Negli ultimi giorni il Piemonte è stato interessato da una ondata di calore anomala che ha spinto le temperature ben oltre le medie stagionali. I dati ufficiali raccolti su diverse stazioni regionali mostrano valori eccezionali per il mese di maggio e fanno registrare primati locali che potrebbero riscrivere le serie storiche. Le letture più significative provengono da punti di misura cittadini e da una rete di osservatori che monitorano costantemente l’andamento termico.
La situazione ha attirato l’attenzione dei servizi meteorologici e della protezione civile regionale: con il consolidarsi del promontorio anticiclonico le previsioni indicano giorni consecutivi di caldo intenso e la possibilità di impatti sulla salute pubblica, soprattutto nelle aree urbane. In questo articolo ricapitoliamo le misure principali, le cause dell’evento e le previsioni per i prossimi giorni.
Record e rilevazioni locali
Secondo il meteorologo Andrea Vuolo, la stazione del Dipartimento di Fisica dell’Atmosfera – Università degli Studi di Torino ha registrato una massima di +34,3 °C, valore che viene indicato come nuovo primato mensile dal 1992 per quella specifica ubicazione in via Pietro Giuria angolo via Valperga Caluso. Altri siti cittadini mostrano numeri altrettanto rilevanti: la rete Arpa Piemonte segnala +34,5 °C a Torino Reiss Romoli e +34,3 °C ai Giardini Reali, mentre misure analoghe arrivano dalla rete Torino Meteo con picchi oltre i 34 °C in varie località.
Dati dei capoluoghi e posizionamenti storici
La mappa delle massime nei capoluoghi mostra diversi primati o valori estremi per maggio: Alessandria Lobbi +35,3 °C (terzo valore più alto dalla serie 1988), Asti Tanaro +33,7 °C (nuovo primato dal 1998), Biella +32,2 °C (quarto valore dal 2002), Cuneo +30,8 °C (primato dal 2002), Novara +33,1 °C (primato dal 2005), Verbania Pallanza +32,3 °C (sesto valore dal 2001) e Vercelli +34,9 °C (nuovo primato dal 1994). I tecnici ricordano che alcune rilevazioni sono in attesa di opportune validazioni da parte di Arpa Piemonte.

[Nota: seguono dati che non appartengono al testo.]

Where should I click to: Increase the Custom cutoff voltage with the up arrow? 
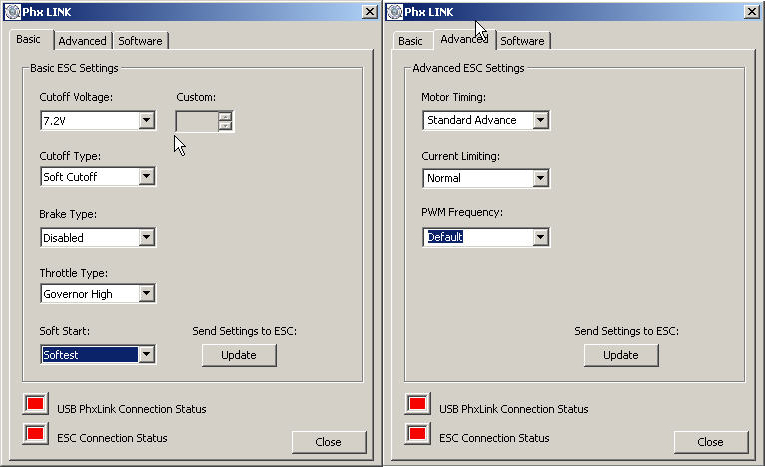coord(225,116)
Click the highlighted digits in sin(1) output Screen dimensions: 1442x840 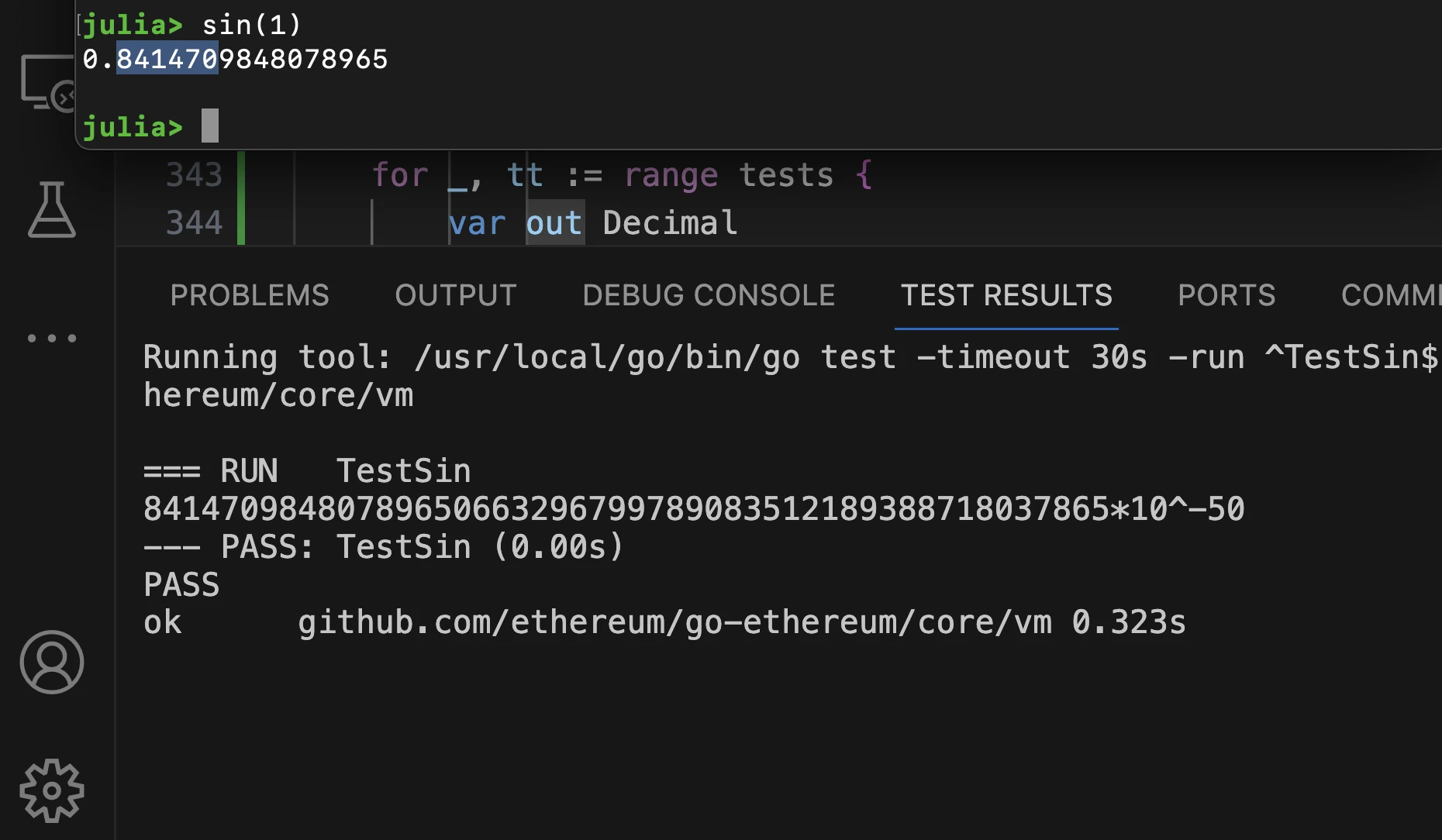(x=167, y=59)
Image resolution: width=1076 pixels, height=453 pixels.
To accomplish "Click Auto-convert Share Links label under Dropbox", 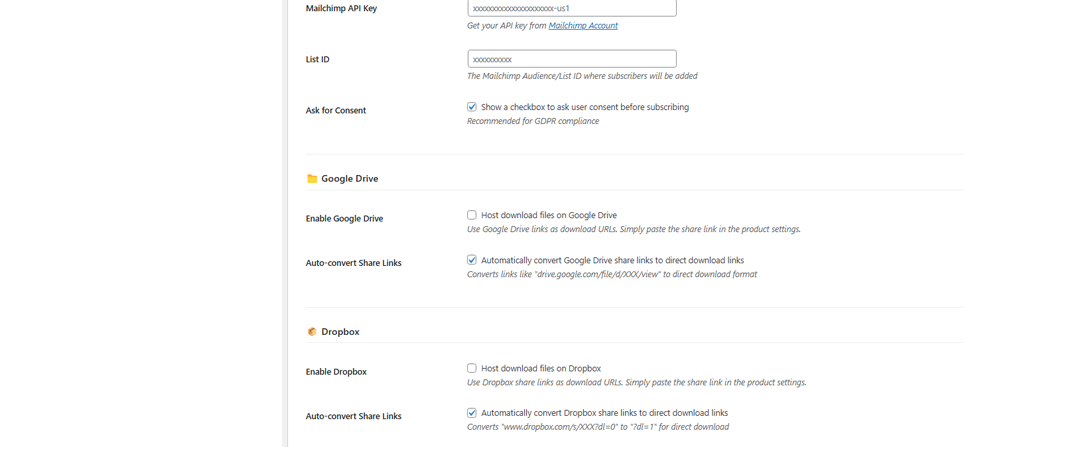I will (353, 416).
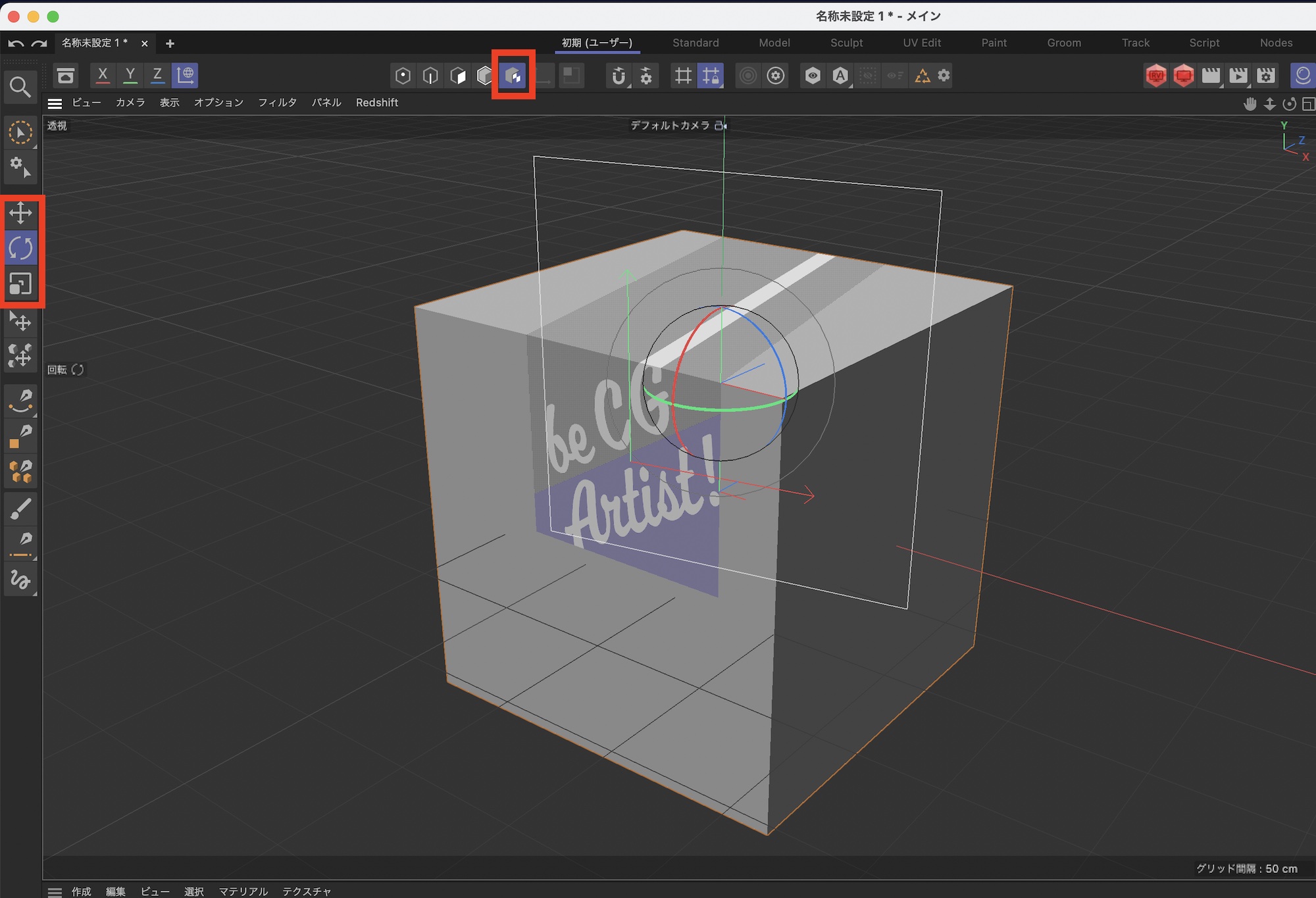Switch to Points mode icon
The image size is (1316, 898).
point(403,76)
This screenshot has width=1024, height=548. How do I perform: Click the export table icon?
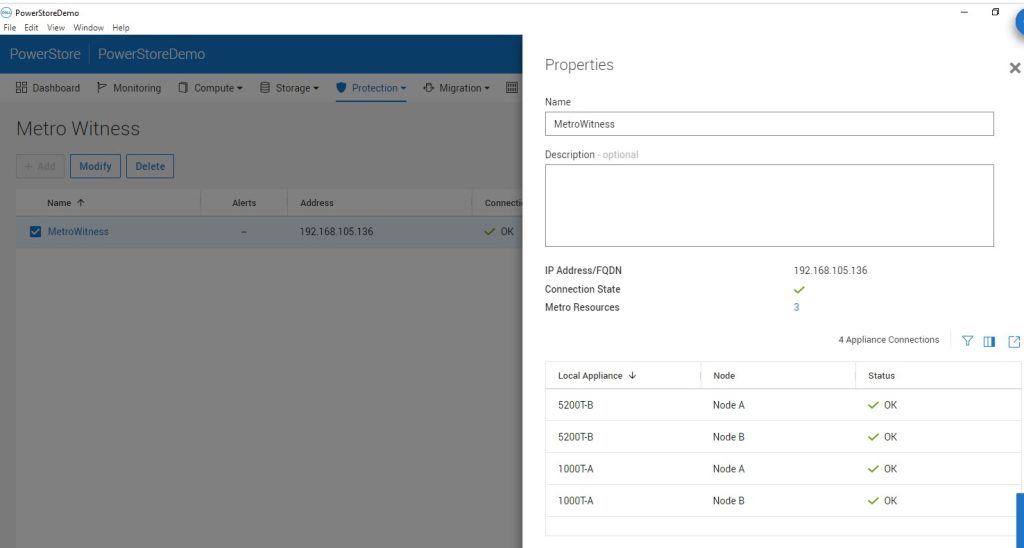1013,341
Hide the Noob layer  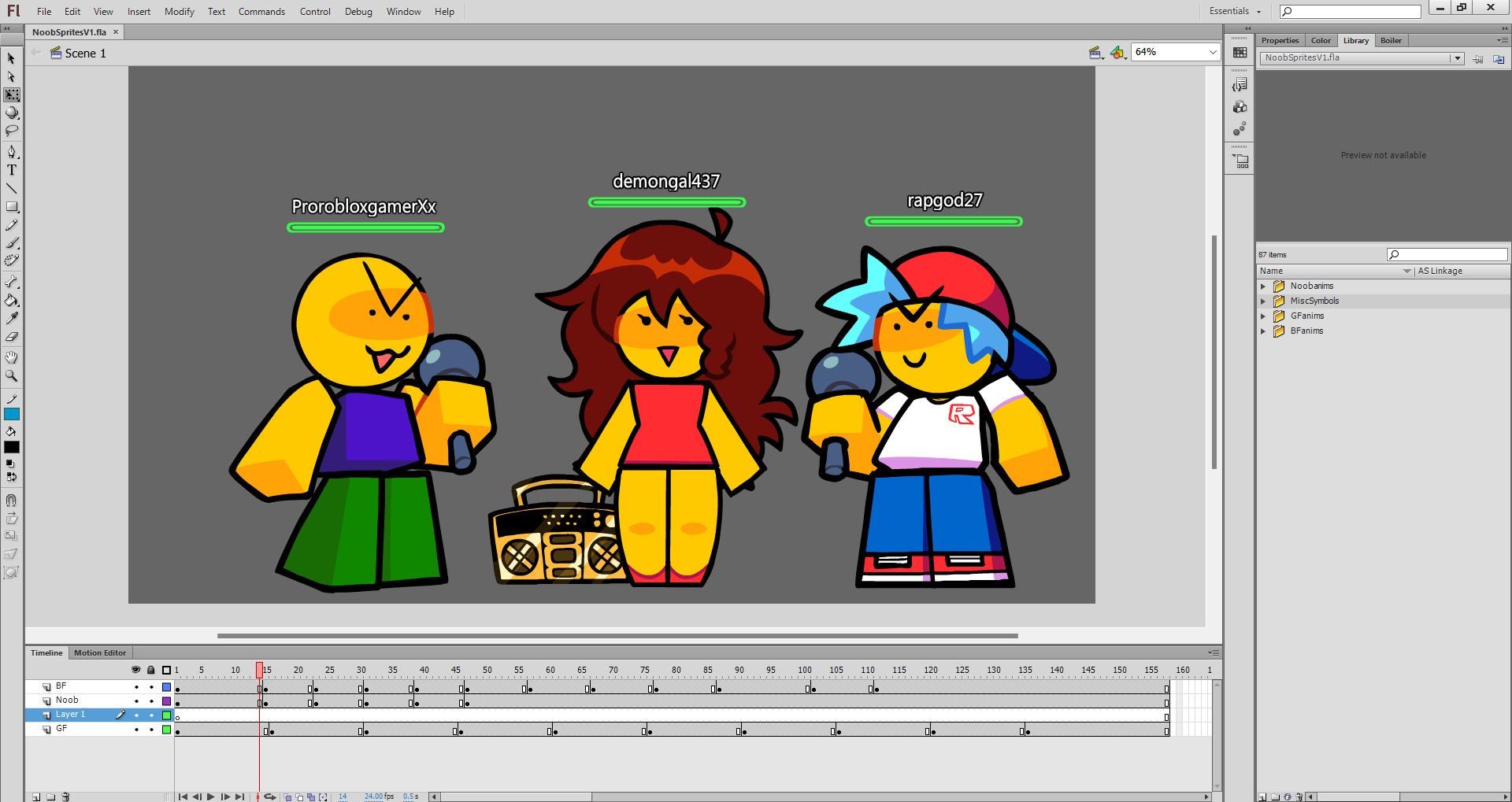point(135,700)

Cosa sta causando l’episodio
L’ondata è associata a un promontorio di alta pressione di matrice subtropicale che ha interessato l’Europa occidentale e il bacino del Mediterraneo. Gli studi e le simulazioni citati dagli esperti indicano che, pur parlando comunemente di “anticiclone africano”, buona parte dell’aria calda ha avuto origine atlantica e si è poi riscaldata durante il transito tra Nord Africa e Mediterraneo occidentale. In termini tecnici si parla di anticiclone subtropicale nordafricano, una struttura che tende a stabilizzare la colonna d’aria e a impedire l’ingresso di correnti più fresche.
Il ruolo della temperatura di fondo
Un elemento che amplifica l’evento è il livello termico di base del clima mediterraneo, oggi più elevato rispetto al passato: questo vuol dire che configurazioni simili a quelle di un tempo possono ora produrre valori massimi più intensi. Gli esperti sottolineano inoltre che le prime ondate di calore primaverili risultano spesso più impattanti perché popolazioni ed ecosistemi non sono ancora acclimatati, aumentando la vulnerabilità alle alte temperature.
Previsioni, allerte e possibili impatti
Le previsioni per la regione indicano che il picco dell’evento dovrebbe collocarsi tra mercoledì 27 e giovedì 28 maggio, con massime locali attese fino a 36-37 °C e valori sopra i 30 °C in quota fino quasi a mille metri. Per questo motivo è scattata l’allerta di livello più alto: Arpa ha attivato il bollino rosso, ovvero il livello 3 di disagio bioclimatico, per giornate consecutive con possibili effetti negativi sulla salute. Il Piano del Ministero della Salute prevede la pubblicazione quotidiana di bollettini dal 25 maggio fino al 20 settembre.
Cosa attendersi nei prossimi giorni
Secondo le proiezioni l’anticiclone comincerà ad indebolirsi a partire da venerdì, quando correnti più fresche potrebbero favorire l’innesco di temporali sulle Alpi centro-orientali e un’estensione dell’instabilità alla Pianura padana orientale e al basso Piemonte in serata. Fino ad allora, però, si raccomandano misure precauzionali soprattutto per anziani e soggetti fragili: limitare sforzi fisici nelle ore più calde, idratarsi adeguatamente e seguire gli aggiornamenti ufficiali di Arpa Piemonte e dei servizi sanitari locali.